Selection:
────────────────────────────────────────
Applying for a mortgage, but haven't a clue? We asked the banks where to begin

Do I need to cut up the credit card? I have no savings? Here’s answers to some of the common questions.

IF SOMEONE TOLD you a few years ago that you would be contemplating buying a house, you probably would have laughed in their face.

Either you had no money, no job or it looked like the banks were simply closed to mortgages.

Fast forward to today, be it good or bad, the property market is heating up again.

However, during years of recession, you never contemplated getting on the property ladder, but now you’re not so sure.

There’s one problem. You haven’t a clue where to begin.

We asked two of Ireland’s largest banks Allied Irish Banks (AIB) and Bank of Ireland (BOI) some of the most commonly asked questions.

What is expected of someone in terms of a deposit?

shutterstock_124037797 Shutterstock / B.Stefanov Shutterstock / B.Stefanov / B.Stefanov

Previous to the new rules, applicants to AIB needed a minimum 8% deposit for mortgages up to €400,00.00 and a 15% deposit for mortgages over €400,000.00.

Bank of Ireland customers could borrow up to 90% of the property value which means it was typically at least 10% of the purchase price – for example that’s €17,500 on a €175,000 property.
────────────────────────────────────────
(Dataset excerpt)
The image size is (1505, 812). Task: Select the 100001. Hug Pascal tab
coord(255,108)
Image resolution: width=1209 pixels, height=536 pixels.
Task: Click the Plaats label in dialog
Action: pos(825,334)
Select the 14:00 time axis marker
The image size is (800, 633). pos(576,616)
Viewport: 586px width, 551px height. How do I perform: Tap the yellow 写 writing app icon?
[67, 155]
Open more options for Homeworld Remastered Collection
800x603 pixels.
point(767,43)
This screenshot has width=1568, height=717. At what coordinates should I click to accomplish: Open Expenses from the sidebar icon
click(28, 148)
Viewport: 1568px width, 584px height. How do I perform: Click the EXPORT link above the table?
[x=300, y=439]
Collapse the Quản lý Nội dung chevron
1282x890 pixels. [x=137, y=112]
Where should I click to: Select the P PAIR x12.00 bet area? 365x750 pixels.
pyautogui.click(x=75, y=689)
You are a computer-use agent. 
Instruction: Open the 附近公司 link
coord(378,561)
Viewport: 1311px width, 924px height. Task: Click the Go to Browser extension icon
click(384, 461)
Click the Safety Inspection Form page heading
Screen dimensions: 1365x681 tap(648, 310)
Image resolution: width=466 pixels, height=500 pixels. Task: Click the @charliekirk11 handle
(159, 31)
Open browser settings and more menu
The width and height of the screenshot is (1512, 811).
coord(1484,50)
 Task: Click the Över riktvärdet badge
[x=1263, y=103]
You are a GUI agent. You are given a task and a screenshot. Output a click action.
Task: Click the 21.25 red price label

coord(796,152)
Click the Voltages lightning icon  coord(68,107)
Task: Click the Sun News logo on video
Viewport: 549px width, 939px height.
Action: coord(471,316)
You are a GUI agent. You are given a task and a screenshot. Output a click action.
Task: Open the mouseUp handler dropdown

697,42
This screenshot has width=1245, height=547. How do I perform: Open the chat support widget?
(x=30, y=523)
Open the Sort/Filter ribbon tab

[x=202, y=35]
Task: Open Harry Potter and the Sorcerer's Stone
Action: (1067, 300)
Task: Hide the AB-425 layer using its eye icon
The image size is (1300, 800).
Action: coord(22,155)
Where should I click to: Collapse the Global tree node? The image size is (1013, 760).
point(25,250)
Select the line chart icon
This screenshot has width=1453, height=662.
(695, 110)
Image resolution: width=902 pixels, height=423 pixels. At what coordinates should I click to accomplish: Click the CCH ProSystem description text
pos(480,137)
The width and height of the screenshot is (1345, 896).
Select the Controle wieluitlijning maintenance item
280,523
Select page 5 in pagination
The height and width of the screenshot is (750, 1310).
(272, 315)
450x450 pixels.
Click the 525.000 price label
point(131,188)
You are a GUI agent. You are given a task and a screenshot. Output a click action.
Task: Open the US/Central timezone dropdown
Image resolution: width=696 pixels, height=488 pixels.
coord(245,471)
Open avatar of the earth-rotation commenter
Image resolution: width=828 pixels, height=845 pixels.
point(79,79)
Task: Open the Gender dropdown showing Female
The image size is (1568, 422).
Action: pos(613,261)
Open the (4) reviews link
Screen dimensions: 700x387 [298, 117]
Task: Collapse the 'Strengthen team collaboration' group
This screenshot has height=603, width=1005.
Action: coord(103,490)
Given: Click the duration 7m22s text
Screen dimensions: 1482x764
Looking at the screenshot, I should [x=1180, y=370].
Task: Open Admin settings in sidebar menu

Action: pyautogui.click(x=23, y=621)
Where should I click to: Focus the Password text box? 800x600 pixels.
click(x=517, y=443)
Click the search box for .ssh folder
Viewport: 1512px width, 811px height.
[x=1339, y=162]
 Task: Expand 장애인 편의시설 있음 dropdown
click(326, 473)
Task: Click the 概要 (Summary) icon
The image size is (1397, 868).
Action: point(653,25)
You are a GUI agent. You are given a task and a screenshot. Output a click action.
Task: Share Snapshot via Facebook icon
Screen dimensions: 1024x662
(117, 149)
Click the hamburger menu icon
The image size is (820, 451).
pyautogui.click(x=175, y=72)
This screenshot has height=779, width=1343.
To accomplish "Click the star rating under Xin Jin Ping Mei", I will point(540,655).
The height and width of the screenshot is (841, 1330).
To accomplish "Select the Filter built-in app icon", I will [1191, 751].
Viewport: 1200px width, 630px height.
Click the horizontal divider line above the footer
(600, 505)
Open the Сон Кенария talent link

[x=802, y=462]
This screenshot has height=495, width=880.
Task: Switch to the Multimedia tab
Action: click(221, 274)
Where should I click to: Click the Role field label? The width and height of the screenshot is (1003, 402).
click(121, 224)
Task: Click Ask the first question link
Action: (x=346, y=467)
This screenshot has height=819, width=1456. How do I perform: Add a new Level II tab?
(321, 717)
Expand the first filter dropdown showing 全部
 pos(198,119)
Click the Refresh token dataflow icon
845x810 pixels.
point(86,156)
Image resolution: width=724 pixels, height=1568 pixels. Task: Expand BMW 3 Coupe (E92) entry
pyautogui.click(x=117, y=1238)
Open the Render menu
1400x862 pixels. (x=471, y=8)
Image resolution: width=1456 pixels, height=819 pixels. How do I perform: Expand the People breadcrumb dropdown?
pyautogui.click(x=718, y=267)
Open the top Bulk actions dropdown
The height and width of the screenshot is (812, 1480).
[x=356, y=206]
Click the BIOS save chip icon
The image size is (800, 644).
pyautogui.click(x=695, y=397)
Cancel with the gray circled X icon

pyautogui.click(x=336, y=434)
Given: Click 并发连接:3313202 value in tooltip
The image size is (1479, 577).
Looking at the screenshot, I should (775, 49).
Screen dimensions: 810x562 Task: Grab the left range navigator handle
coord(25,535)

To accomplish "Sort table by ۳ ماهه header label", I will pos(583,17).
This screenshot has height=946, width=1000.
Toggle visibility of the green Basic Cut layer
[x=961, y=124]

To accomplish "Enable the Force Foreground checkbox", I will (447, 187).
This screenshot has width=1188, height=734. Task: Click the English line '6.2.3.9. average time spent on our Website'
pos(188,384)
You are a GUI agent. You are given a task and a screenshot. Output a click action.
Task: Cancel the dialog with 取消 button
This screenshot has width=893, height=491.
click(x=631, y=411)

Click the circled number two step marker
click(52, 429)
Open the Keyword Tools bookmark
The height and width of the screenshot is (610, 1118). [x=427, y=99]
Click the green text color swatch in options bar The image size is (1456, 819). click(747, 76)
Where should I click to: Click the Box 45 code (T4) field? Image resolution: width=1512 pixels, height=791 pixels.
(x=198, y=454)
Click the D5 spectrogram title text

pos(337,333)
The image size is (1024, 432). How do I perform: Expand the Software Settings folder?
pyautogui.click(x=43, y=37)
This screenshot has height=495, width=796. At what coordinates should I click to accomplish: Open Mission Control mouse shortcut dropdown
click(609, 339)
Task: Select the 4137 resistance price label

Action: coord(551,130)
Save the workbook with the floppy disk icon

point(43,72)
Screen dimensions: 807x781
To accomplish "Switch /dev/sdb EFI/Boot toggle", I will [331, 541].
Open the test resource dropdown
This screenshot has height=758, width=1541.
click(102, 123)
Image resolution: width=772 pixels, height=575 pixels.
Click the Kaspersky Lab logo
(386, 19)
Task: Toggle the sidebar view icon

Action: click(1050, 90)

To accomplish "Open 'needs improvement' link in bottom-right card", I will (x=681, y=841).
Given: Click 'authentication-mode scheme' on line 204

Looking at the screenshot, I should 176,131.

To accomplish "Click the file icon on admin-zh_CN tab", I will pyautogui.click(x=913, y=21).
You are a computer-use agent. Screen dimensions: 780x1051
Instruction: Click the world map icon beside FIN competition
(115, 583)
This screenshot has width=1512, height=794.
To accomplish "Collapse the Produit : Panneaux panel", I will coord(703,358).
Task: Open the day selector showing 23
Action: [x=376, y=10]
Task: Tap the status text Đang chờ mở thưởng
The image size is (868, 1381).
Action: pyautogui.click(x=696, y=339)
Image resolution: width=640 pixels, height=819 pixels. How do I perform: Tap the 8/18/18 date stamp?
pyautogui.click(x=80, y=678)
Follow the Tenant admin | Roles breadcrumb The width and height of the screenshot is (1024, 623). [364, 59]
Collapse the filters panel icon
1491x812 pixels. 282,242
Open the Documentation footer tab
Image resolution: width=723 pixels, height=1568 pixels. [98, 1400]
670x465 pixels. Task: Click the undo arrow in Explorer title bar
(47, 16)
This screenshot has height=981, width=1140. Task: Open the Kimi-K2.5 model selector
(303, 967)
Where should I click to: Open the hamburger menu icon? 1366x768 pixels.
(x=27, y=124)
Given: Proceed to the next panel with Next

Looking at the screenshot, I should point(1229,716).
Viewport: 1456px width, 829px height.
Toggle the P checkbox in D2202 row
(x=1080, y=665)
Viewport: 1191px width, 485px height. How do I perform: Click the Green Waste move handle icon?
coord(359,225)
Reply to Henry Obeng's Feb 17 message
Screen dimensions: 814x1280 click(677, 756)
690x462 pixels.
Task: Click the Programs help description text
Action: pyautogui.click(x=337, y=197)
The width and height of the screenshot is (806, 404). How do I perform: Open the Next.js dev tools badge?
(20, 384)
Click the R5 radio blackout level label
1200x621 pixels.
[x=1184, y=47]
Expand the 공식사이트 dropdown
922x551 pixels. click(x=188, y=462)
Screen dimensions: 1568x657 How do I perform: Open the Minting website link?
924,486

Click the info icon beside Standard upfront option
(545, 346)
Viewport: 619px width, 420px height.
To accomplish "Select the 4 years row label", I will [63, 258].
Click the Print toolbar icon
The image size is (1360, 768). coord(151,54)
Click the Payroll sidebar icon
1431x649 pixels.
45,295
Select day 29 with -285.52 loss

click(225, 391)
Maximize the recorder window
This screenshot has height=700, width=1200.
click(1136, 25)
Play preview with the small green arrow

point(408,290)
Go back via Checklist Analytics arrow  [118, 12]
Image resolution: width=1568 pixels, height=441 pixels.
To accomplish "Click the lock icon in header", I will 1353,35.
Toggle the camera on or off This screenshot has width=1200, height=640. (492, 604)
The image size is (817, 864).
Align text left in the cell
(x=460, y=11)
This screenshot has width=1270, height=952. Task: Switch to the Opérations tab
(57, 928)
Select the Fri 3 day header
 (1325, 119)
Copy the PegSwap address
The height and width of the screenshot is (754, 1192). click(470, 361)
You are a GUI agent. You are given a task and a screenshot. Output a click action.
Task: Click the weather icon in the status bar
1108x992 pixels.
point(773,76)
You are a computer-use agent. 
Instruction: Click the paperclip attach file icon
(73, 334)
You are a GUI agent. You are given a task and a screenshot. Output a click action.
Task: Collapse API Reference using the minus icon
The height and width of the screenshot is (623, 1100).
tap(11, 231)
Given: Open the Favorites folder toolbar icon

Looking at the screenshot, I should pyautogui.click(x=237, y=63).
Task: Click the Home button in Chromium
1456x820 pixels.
────────────────────────────────────────
Given exercise: Copy word for word the passage of the mortgage article starting at "IF SOMEONE TOLD" and ending at "where to begin.". You don't need the entries for this work.

Expected output:
IF SOMEONE TOLD you a few years ago that you would be contemplating buying a house, you probably would have laughed in their face.

Either you had no money, no job or it looked like the banks were simply closed to mortgages.

Fast forward to today, be it good or bad, the property market is heating up again.

However, during years of recession, you never contemplated getting on the property ladder, but now you’re not so sure.

There’s one problem. You haven’t a clue where to begin.